* Task details: Could you repeat the records below exactly, without the pictures?

* Provided data:

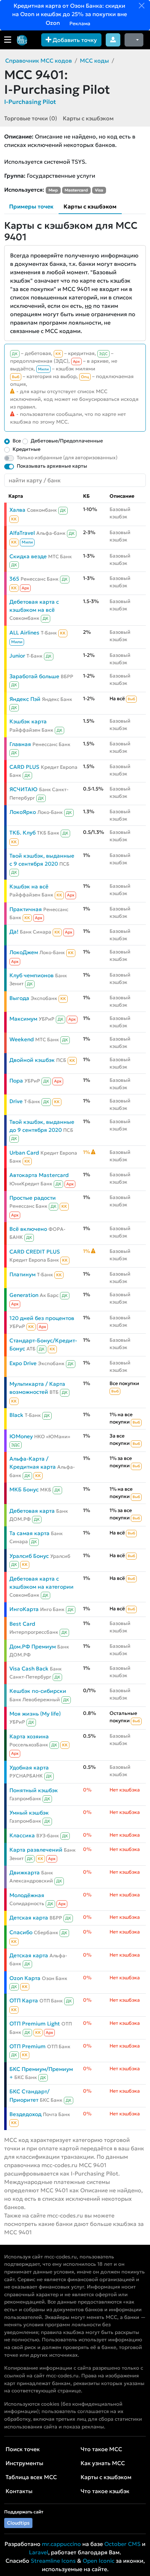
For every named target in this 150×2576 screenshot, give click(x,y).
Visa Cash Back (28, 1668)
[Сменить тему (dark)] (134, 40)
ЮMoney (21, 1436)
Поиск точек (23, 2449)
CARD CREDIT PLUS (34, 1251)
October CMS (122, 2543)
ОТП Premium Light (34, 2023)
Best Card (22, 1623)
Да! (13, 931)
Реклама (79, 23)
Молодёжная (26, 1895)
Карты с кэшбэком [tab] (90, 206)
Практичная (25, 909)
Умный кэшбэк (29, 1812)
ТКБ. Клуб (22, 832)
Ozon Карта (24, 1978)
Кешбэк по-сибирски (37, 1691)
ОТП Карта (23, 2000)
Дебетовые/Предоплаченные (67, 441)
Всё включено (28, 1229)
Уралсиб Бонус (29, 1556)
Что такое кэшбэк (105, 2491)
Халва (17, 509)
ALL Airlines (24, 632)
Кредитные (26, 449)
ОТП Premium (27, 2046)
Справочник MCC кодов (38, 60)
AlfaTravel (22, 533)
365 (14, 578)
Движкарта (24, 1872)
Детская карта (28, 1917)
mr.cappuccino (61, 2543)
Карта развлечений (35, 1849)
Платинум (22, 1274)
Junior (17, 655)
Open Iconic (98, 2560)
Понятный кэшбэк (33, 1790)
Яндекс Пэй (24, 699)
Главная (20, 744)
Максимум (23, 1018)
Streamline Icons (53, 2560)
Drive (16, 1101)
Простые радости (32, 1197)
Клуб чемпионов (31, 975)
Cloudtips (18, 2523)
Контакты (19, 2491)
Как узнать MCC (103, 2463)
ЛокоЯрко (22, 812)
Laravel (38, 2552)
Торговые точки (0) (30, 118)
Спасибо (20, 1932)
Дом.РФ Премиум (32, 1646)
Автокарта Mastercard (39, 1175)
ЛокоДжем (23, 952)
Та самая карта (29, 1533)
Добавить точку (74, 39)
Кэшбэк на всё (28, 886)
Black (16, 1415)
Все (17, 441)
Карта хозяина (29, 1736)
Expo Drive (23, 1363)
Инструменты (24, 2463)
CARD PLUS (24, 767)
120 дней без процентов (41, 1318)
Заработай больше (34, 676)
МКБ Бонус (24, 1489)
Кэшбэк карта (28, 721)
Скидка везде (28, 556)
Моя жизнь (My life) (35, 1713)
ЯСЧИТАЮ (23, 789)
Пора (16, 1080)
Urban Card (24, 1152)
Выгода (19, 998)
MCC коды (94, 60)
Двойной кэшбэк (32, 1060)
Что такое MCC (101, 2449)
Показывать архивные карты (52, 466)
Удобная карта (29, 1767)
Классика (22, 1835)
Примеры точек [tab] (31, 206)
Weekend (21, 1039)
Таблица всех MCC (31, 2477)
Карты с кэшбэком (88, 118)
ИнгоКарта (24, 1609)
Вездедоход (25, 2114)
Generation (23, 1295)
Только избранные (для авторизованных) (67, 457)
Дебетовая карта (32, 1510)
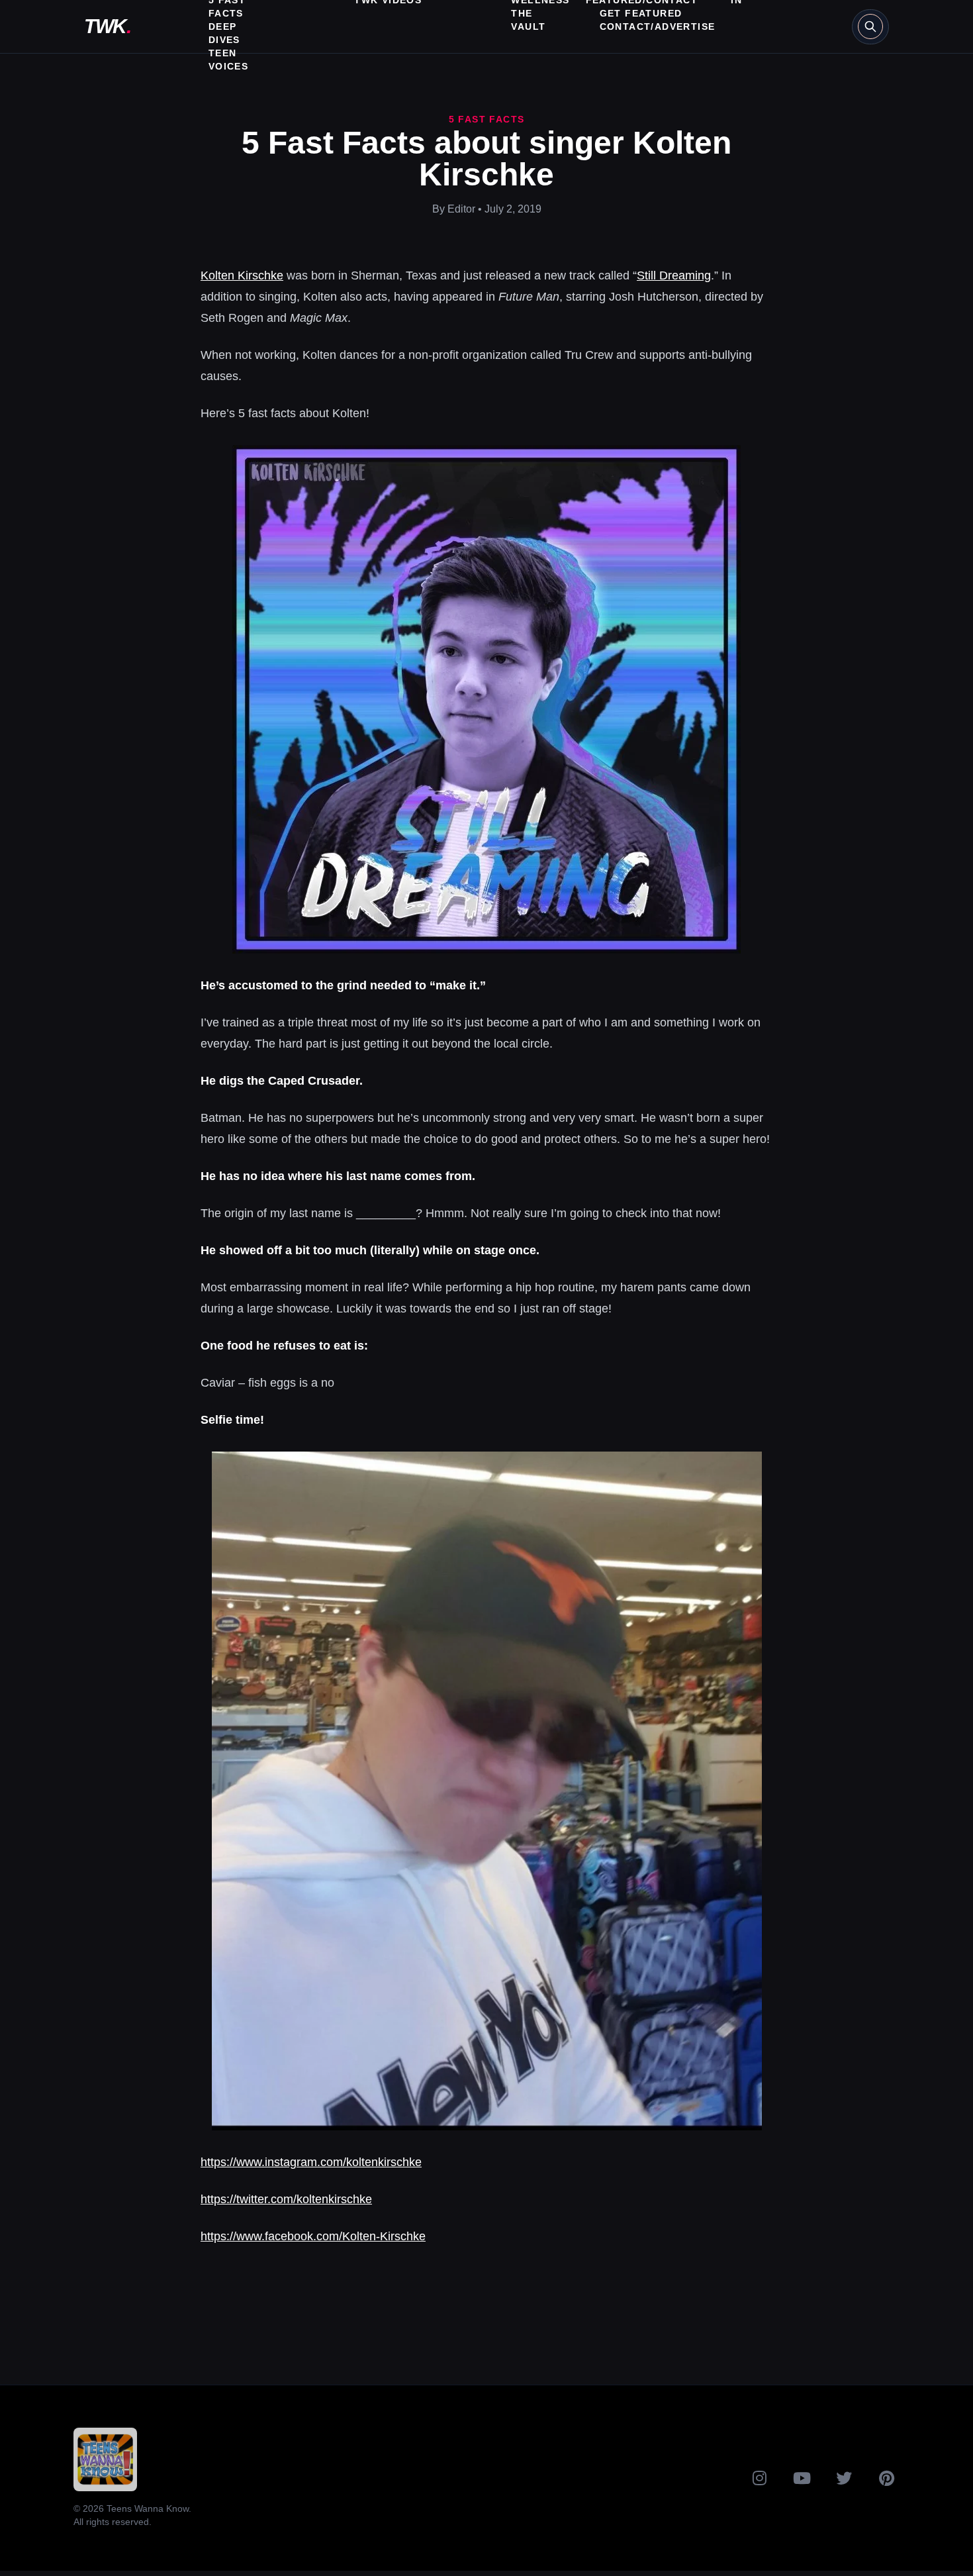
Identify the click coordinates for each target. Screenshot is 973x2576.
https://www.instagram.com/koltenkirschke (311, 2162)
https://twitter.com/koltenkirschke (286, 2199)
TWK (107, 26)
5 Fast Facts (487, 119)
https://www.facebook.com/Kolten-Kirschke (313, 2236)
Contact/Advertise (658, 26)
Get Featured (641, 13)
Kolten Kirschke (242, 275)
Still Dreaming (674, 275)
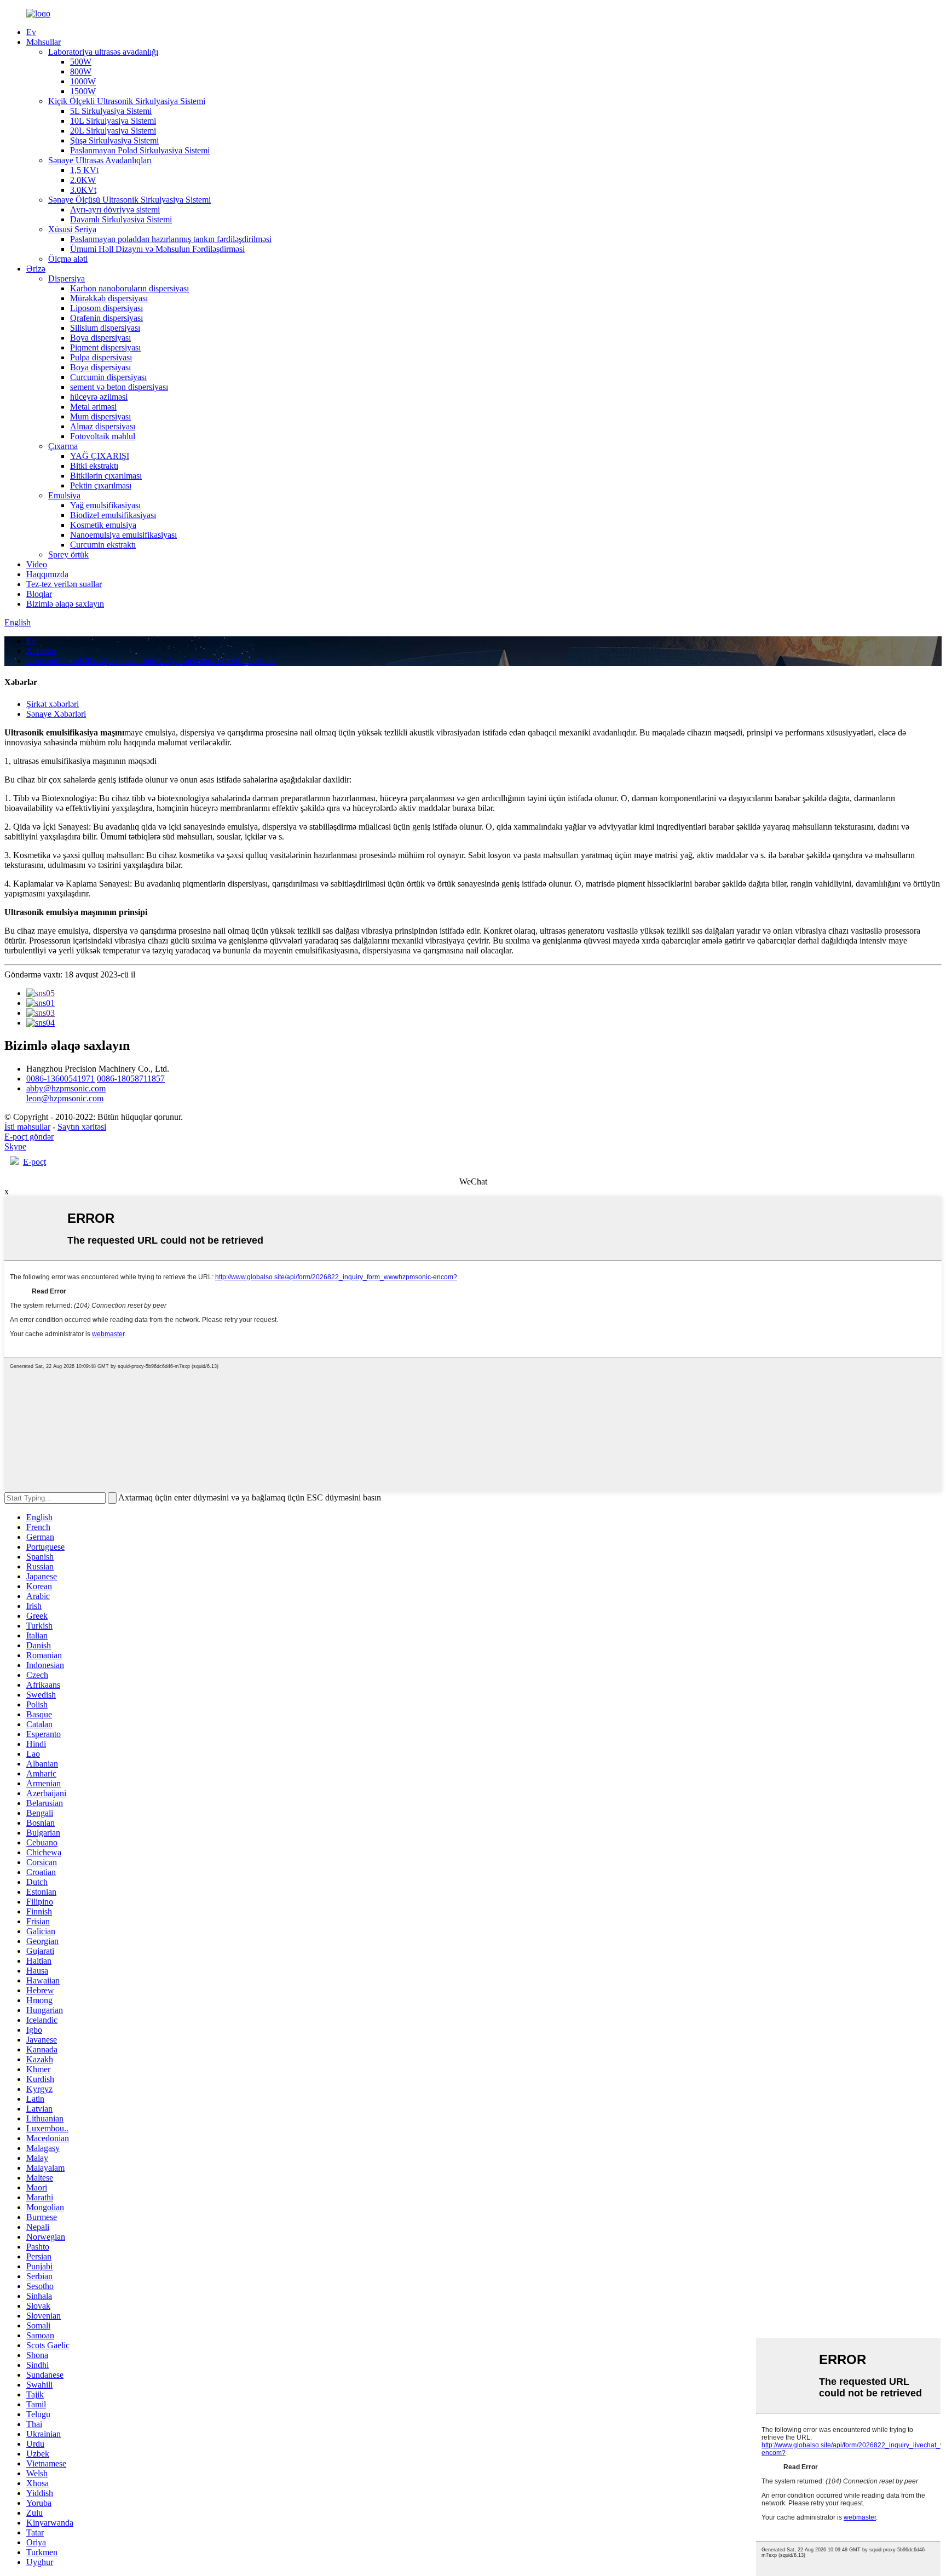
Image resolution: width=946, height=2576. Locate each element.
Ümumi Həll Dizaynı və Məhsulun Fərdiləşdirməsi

* Response:
For every named target in this 150×2576 screenshot, give click(x,y).
Visa Cash Back (28, 1668)
[Сменить тему (dark)] (134, 40)
ЮMoney (21, 1436)
Поиск точек (23, 2449)
CARD CREDIT PLUS (34, 1251)
October CMS (122, 2543)
ОТП Premium Light (34, 2023)
Best Card (22, 1623)
Да! (13, 931)
Реклама (79, 23)
Молодёжная (26, 1895)
Карты с кэшбэком [tab] (90, 206)
Практичная (25, 909)
Умный кэшбэк (29, 1812)
ТКБ. Клуб (22, 832)
Ozon Карта (24, 1978)
Кешбэк по-сибирски (37, 1691)
ОТП Карта (23, 2000)
Дебетовые/Предоплаченные (67, 441)
Всё включено (28, 1229)
Уралсиб Бонус (29, 1556)
Что такое кэшбэк (105, 2491)
Халва (17, 509)
ALL Airlines (24, 632)
Кредитные (26, 449)
ОТП Premium (27, 2046)
Справочник MCC кодов (38, 60)
AlfaTravel (22, 533)
365 (14, 578)
Движкарта (24, 1872)
Детская карта (28, 1917)
mr.cappuccino (61, 2543)
Карта развлечений (35, 1849)
Платинум (22, 1274)
Junior (17, 655)
Open Iconic (98, 2560)
Понятный кэшбэк (33, 1790)
Яндекс Пэй (24, 699)
Главная (20, 744)
Максимум (23, 1018)
Streamline Icons (53, 2560)
Drive (16, 1101)
Простые радости (32, 1197)
Клуб чемпионов (31, 975)
Cloudtips (18, 2523)
Контакты (19, 2491)
Как узнать MCC (103, 2463)
ЛокоЯрко (22, 812)
Laravel (38, 2552)
Торговые точки (0) (30, 118)
Спасибо (20, 1932)
Дом.РФ Премиум (32, 1646)
Автокарта Mastercard (39, 1175)
ЛокоДжем (23, 952)
Та самая карта (29, 1533)
Добавить точку (74, 39)
Кэшбэк на всё (28, 886)
Black (16, 1415)
Все (17, 441)
Карта хозяина (29, 1736)
Expo Drive (23, 1363)
Инструменты (24, 2463)
CARD PLUS (24, 767)
120 дней без процентов (41, 1318)
Заработай больше (34, 676)
МКБ Бонус (24, 1489)
Кэшбэк карта (28, 721)
Скидка везде (28, 556)
Моя жизнь (My life) (35, 1713)
ЯСЧИТАЮ (23, 789)
Пора (16, 1080)
Urban Card (24, 1152)
Выгода (19, 998)
MCC коды (94, 60)
Двойной кэшбэк (32, 1060)
Что такое MCC (101, 2449)
Показывать архивные карты (52, 466)
Удобная карта (29, 1767)
Классика (22, 1835)
Примеры точек [tab] (31, 206)
Weekend (21, 1039)
Таблица всех MCC (31, 2477)
Карты с кэшбэком (88, 118)
ИнгоКарта (24, 1609)
Вездедоход (25, 2114)
Generation (23, 1295)
Только избранные (для авторизованных) (67, 457)
Дебетовая карта (32, 1510)
Identify the click coordinates for each target. Screenshot is 973x2576.
https://www.instagram.com/koltenkirschke (311, 2162)
https://twitter.com/koltenkirschke (286, 2199)
TWK (107, 26)
5 Fast Facts (487, 119)
https://www.facebook.com/Kolten-Kirschke (313, 2236)
Contact/Advertise (658, 26)
Get Featured (641, 13)
Kolten Kirschke (242, 275)
Still Dreaming (674, 275)
Image resolution: width=946, height=2576. Locate each element.
Ümumi Həll Dizaynı və Məhsulun Fərdiləşdirməsi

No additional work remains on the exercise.